[DATASET RECORDS Boundary: Start]

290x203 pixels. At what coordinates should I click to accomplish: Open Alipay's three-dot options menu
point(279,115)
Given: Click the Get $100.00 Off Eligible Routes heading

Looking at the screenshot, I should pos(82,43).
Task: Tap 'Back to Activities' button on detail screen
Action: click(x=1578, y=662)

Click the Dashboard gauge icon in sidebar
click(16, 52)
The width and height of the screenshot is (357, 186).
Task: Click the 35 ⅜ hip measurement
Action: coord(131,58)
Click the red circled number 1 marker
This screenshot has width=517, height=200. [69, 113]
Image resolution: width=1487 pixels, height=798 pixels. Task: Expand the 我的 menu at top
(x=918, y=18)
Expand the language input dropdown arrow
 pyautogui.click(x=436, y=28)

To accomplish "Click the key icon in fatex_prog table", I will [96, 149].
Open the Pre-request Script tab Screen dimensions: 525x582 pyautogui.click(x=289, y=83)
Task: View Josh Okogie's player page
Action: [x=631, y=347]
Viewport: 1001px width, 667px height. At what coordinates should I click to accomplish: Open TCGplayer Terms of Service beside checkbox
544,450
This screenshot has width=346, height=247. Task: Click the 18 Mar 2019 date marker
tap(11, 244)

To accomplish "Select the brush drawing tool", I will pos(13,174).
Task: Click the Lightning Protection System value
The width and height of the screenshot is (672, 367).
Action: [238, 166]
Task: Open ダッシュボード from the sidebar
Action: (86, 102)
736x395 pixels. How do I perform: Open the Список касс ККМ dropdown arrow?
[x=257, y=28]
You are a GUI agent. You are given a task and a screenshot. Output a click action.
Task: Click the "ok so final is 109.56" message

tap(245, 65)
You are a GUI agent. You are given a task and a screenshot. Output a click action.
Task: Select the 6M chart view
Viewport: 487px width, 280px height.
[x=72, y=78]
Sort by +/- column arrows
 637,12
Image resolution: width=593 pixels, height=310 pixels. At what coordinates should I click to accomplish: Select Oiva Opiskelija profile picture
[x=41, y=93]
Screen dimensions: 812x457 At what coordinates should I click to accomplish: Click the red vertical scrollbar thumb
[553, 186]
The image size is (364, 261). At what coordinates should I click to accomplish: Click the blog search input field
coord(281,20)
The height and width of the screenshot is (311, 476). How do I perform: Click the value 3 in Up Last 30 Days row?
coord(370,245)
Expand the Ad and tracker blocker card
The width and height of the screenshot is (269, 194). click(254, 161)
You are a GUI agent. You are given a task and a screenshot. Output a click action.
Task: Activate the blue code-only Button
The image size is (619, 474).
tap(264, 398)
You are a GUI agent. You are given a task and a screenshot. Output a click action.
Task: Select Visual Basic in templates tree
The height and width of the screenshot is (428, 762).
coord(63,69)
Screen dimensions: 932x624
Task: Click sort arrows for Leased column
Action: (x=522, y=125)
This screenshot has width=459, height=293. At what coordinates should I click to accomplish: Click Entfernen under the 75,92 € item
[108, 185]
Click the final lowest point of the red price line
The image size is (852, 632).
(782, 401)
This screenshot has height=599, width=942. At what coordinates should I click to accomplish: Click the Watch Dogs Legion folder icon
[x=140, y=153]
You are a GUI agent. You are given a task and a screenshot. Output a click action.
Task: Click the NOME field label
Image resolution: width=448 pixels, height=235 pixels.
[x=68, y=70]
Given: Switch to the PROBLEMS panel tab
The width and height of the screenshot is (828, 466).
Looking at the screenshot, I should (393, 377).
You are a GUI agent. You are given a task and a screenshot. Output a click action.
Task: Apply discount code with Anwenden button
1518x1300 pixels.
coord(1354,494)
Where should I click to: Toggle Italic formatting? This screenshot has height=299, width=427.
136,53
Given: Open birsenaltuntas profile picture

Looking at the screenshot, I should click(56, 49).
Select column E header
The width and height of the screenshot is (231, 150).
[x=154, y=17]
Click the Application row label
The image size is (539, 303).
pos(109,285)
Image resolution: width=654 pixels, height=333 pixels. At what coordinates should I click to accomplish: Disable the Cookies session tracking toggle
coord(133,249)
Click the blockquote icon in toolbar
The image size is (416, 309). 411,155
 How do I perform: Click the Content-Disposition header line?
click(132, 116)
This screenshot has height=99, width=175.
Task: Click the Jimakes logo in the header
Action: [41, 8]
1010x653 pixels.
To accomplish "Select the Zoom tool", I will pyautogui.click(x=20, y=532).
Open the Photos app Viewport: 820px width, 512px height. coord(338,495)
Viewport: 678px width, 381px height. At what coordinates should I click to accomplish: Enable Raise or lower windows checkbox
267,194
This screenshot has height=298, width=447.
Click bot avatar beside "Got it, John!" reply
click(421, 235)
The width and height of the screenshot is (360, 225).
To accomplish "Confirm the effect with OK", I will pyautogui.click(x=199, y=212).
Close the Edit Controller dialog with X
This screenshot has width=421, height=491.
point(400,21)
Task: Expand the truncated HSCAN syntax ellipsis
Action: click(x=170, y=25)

[DATASET RECORDS Boundary: End]

PROBLEM DETAILS
Go through the entries above and report each line with the string "code" in it.

SOLUTION TO THIS TASK
Task: Activate the blue code-only Button
Task: Apply discount code with Anwenden button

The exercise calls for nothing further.